A lot of the musical material came from a withdrawn piece of mine called After the Silence for solo horn and spoken word, which was performed two years ago today at the Imperial War Museum in Manchester as part of a festival of the same name. The three subsections of the overture (Lament – Praise – Consolation and Solace) are taken from the traditional Greek poetic form of the elegy which contains serious reflection and lamentations for those lost. I have included a little snippet below from the end of the piece, as the viola fades away on a single pitch leaving artillery gunfire rumbling in the distance.
For the underscore material I chose to write a series of short postcard pieces that are labelled with sub-sections from the script and interact with the narrative of the story to a greater or lesser extent. Also written on each card is a looped figure which can be varied by the performer in terms of speed/timbre and intensity, depending on the nature of the words it is supporting.
A large part of the aesthetic reasoning for choosing to present music in this way had to do with my thoughts on the relationship between the reality of war and it’s perception back home in England at the time. I imagined that each postcard a snapshot of reality, sent home to family and friends as a very personal and individual statement. It was also musically interesting in terms of having to produce such short phrases on the small canvas of a postcard which in turn have to convey so much when interpreted to the listeners.

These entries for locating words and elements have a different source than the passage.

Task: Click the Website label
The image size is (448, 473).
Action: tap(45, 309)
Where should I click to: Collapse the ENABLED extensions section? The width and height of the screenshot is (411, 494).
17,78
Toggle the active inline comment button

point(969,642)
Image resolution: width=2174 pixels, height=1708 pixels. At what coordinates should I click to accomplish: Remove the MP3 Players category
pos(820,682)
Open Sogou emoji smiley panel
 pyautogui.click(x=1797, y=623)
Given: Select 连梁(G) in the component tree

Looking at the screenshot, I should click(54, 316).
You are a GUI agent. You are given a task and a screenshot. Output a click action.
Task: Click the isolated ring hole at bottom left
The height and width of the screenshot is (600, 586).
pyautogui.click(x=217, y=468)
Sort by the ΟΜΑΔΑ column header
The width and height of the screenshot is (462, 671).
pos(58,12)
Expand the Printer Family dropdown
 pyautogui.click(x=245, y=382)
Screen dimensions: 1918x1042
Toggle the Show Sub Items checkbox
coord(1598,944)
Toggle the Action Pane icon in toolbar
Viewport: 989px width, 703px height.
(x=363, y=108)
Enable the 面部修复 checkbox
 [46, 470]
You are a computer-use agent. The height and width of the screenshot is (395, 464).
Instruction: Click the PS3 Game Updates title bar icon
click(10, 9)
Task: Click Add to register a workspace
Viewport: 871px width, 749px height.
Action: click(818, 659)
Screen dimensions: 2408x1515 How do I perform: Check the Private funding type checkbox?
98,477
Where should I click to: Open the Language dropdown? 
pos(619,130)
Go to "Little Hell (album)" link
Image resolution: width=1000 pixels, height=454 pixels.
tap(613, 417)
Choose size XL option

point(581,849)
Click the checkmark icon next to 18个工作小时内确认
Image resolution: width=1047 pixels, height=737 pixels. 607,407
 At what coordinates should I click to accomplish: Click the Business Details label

The electronics part is very simple and slightly less involved than the viola during the performance. It consists of just four sample tracks.
A – radio noise
B – crowd noise
C – church bells
D – gunfire
I transformed each of these in editing software to provide subtle background textures where applicable in the narration. In response to the patriotic fervour for instance, I manipulated the sound of crowds in the street to symbolise a call to arms whilst the church bells and gunfire when played simultaneously, attempt to reflect and idyllic dream of victory set against the reality of death and destruction.
It was a very moving performance from everyone involved and I hope our little tribute did the PALS proud.